The analysis was carried out using an ABSciex 6500+ Qtrap mass spectrometer, connected to a Shimadzu LC-40D pump, DGU-405 degasser, Sil-40C autosampler, and CTO-40C column oven. The mass spectrometer and liquid chromatograph were both acquired from Promolab (Pty) Ltd. (Cape Town, South Africa), SEPARATIONS. Both the mass spectrometer and liquid chromatograph were controlled by Analyst^® Software version 1.7. Separations were performed using a Kinetex^® EVO C18 (1.7 μm, 50 × 2.1 mm) column kept at 30 °C. Mobile phase A consisted of aqueous solutions containing the additives investigated in this study at concentrations of 1, 2.5, 5, 10, 25, 50, and 100 mM while mobile phase B was acetonitrile (ACN). It is important to note that when switching between mobile phase additives, the liquid chromatograph was thoroughly rinsed with isopropanol, followed by ultrapure water, to ensure the complete removal of any residual additive that could potentially influence the results. The solvent gradient began at 95% A and decreased to 5% A over 6 min, followed by a 1.5-min re-equilibration, resulting in a total run time of 7.5 min. The flow rate was 0.4 mL/min, and the injection volume was 1 μL. The 6500+ QTrap mass spectrometer operating in positive electrospray ionization mode was used as a detector by applying multiple reaction monitoring (MRM). The ESI parameters were configured as follows: collisional gas was set to high; curtain gas at 45 psi; CAD at low; ion source gases 1 and 2 both at 40 psi; source temperature at 400 °C; and ion spray voltage at 5.5 kV. For each analyte, two MRM transitions were monitored. Compound-specific settings—including declustering potential (DP), collisional energy (CE), entrance potential (EP), and collision cell exit potential (CXP)—were individually optimized by direct injection under continuous flow conditions. The MRM transition along with dwell times, DP, EP, CE, and CXP values are provided in Table S1.

3.5. Data Handling

Excel version 2308 (Microsoft Corporation, Redmond, WA, USA) was used to construct the graphs of concentration vs. peak areas. Peak area integration was performed using Analyst^® software version 1.7.

4. Conclusions

This study highlights the influence of solvation enthalpy, surface tension, and conductivity on positive ionization efficiency in electrospray ionization mass spectrometry (ESI-MS) using common mobile phase additives.

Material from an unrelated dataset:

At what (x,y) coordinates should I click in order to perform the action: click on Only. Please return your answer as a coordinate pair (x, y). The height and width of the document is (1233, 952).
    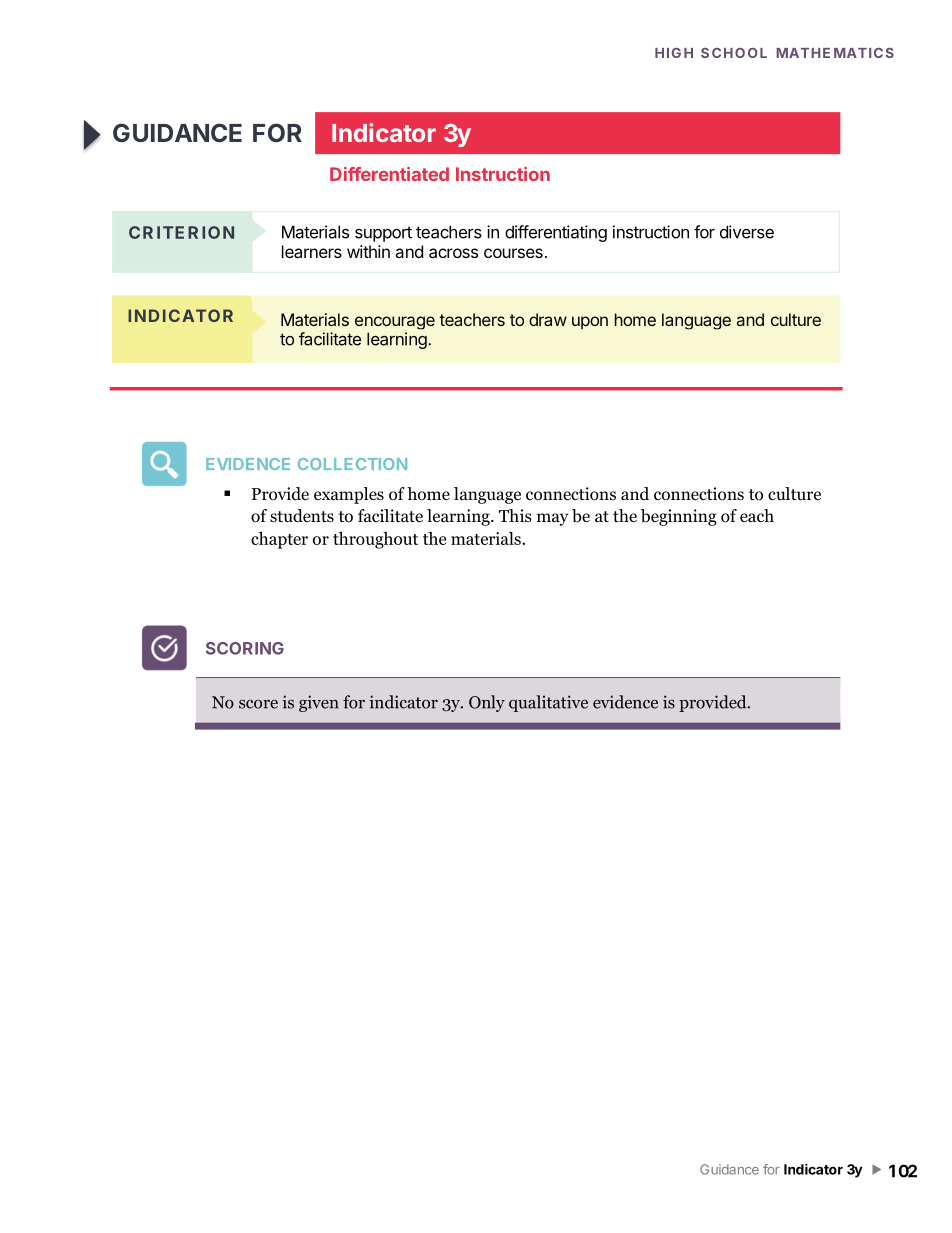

In essence, proton sources that are less solvated, and highly solvated anionic species (i.e., conjugated base species of the proton sources), tend to produce higher signal intensities in positive ionization mode. Additionally, additives that lower surface tension and do not generate excessively high conductivity are more favorable for ESI-MS. The results demonstrate that ammonium-based additives, particularly ammonium hydroxide and bicarbonate, are highly effective in positive ionization mode. Notably, while formic acid is the least effective additive, it remains widely used among mass spectrometry practitioners. To further explore the influence of counterions on ionization efficiency in both positive and negative ionization modes, future studies could build on the work of McIndoe and colleagues [9,10]. Such studies could employ intrinsic positive and negative ions with varying hydrophobicities while utilizing the common electrospray additives examined in this study. This approach could provide deeper insights into the role of solvation enthalpy in charge neutralization.